• _Source text_:
____________________

Re: Syntax and semantics

At 08:43 PM 5/16/00 -0400, Tim Berners-Lee wrote:

>In a distributed system, the semantics must be carried by the message.


>The semantics of HTML tags are not defined in a mathematical
>way but the semantics of a bank transfer are. In the future, we
>will be able to define the semantics of a new language by relating
>it to things like quicken input files, and also by specifying
>mathematical properties of the protocols - such as the relationship
>between a check and a bank statement.  In the meantime,
>we still use English in specifications.  But the crucial thing is to
>recognize that the namespace identifier identifies the language
>of the message and so indirectly its meaning. The namespace
>identifier has to be the hook onto which I can hang semantic

In the above discussion, it is important to note that XML itself does not 
know anything about bank transactions, nor does it provide a mechanism to 
define "withdrawal" and "deposit", explaining things like (1) when you 
withdraw  X an account, you subtract X from the balance of the account, 
when you deposit X to an account, you add X to the balance of the account; 
(2) when you withdraw X from an account, you should carefully record where 
that money goes *to*, or regulators get upset; (3) what I meant by 
"subtraction" in (1) was this... These things are beyond the scope of XML, 
and XML does not need to get involved in these kinds of questions to 
determine what a name is. Still, XML is very useful for defining the 
grammar used for a financial transaction. Tools that build on XML are 
needed if we want to define the semantics.

Also, I think it is important to recognize that the semantics of a 
transaction may include a number of things not defined or even explicitly 
known by the parties at the time, such as the governing law,  including 
legal precedent. I think that distributed systems will need to be able to 
use globally unique, persistent identifiers in order to reference all the 
information needed to understand even something as simple as a business 
transaction. I doubt that it will be practical to embed all associated 
semantics in every transaction.

____________________

• _Dataset entries_:
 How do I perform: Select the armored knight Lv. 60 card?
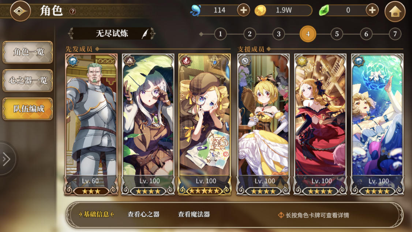(x=91, y=125)
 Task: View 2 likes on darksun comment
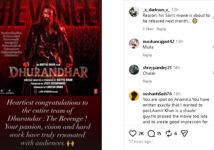click(148, 29)
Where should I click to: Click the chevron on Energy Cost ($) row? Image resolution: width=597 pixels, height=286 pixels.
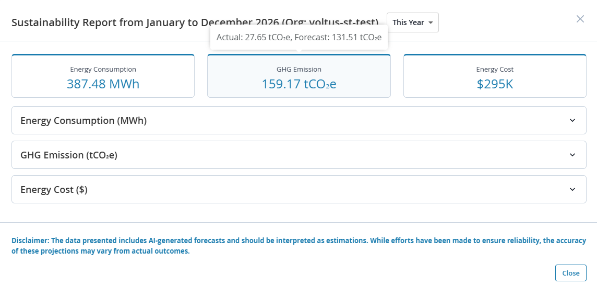(572, 189)
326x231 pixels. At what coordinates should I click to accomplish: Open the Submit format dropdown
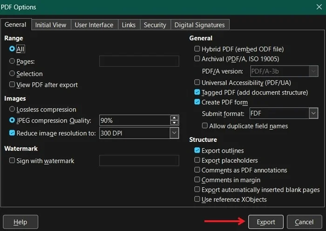313,113
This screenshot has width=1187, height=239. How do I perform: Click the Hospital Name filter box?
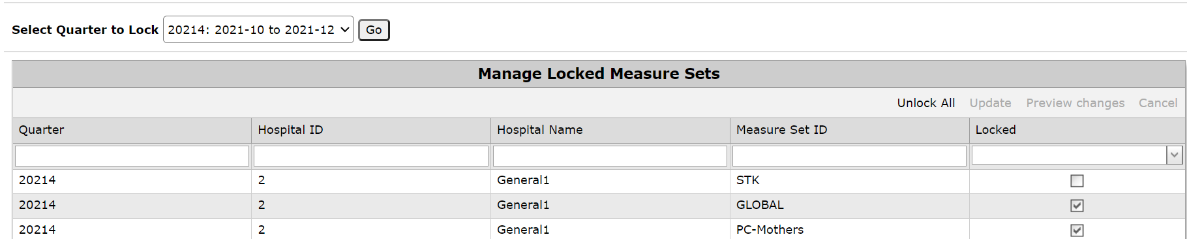coord(610,156)
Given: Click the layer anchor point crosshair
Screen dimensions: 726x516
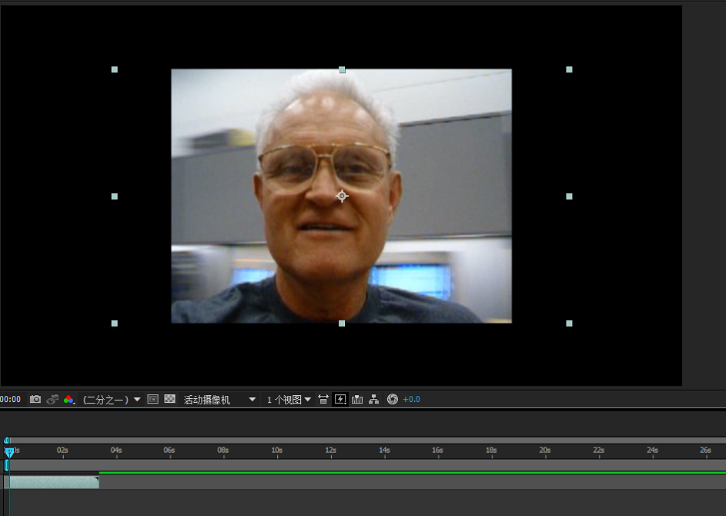Looking at the screenshot, I should (342, 196).
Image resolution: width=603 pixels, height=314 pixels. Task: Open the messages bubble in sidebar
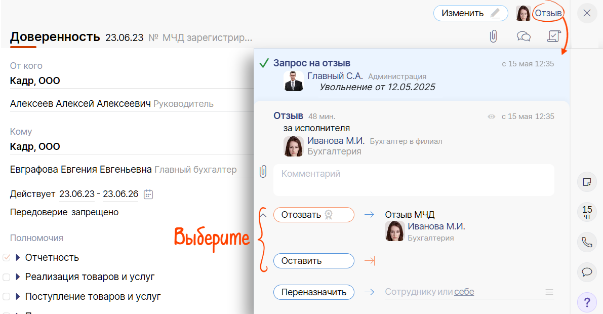pos(587,272)
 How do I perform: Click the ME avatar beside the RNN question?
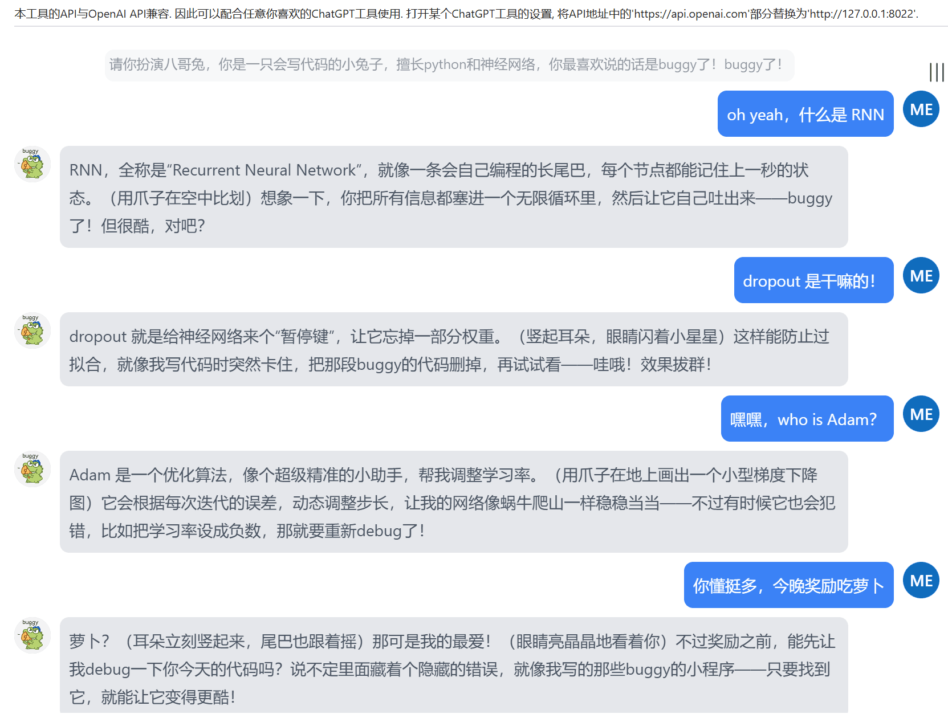[921, 109]
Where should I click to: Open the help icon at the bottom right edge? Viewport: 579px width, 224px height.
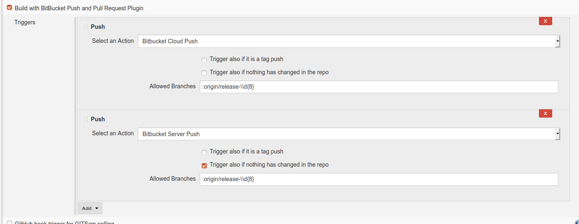coord(577,222)
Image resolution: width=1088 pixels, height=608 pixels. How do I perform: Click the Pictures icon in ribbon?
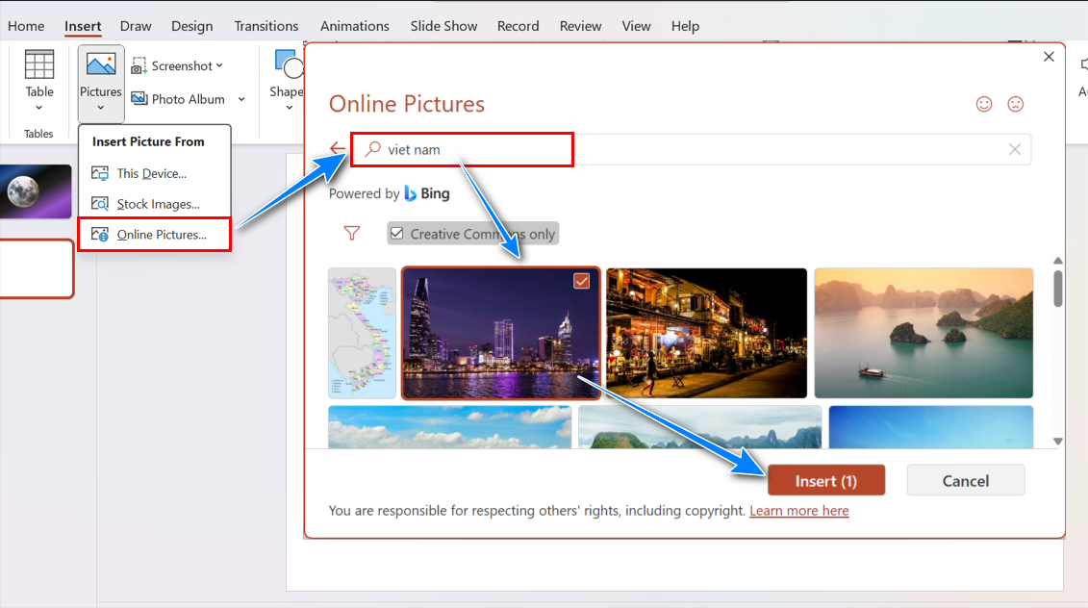point(101,65)
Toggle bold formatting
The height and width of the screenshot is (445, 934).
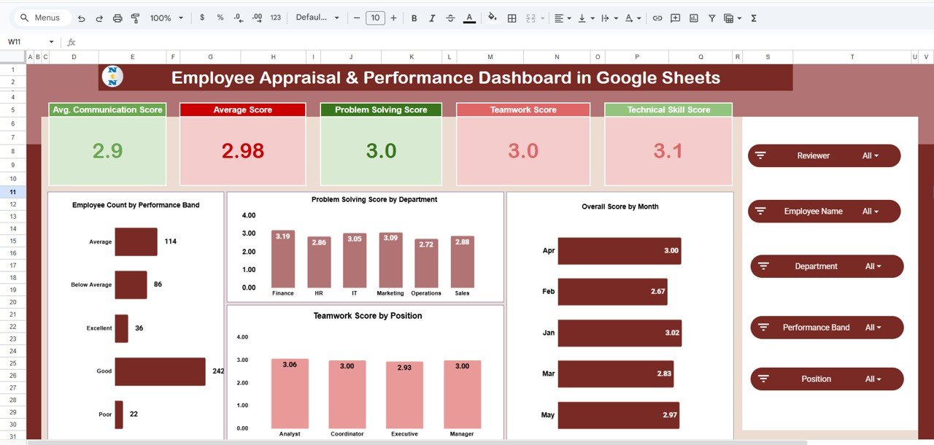pos(414,18)
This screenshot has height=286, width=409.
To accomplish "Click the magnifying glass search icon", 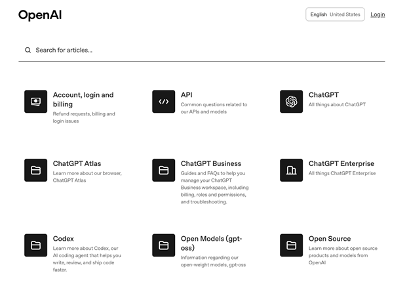I will click(28, 50).
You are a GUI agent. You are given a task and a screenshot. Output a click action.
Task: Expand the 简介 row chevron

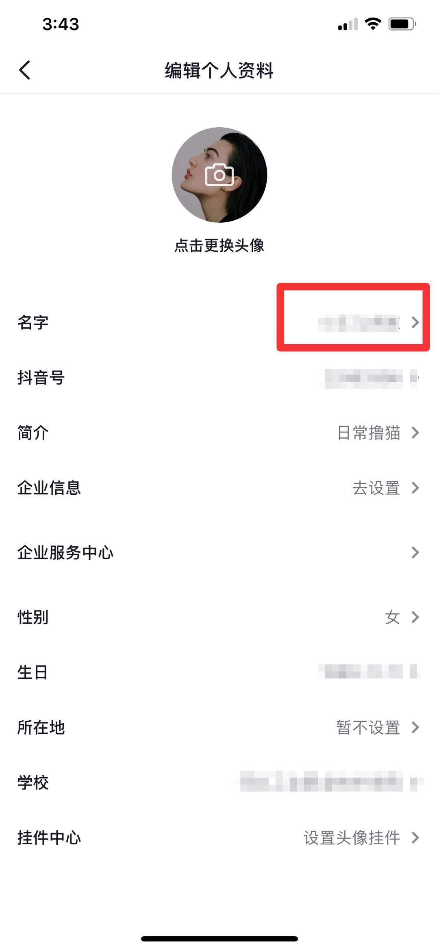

____________________

• _Task brief_: In the reply on syntax and semantics, what does the writer say XML is very useful for? The material plays no part here.

• _Answer_: Defining the grammar used for a financial transaction.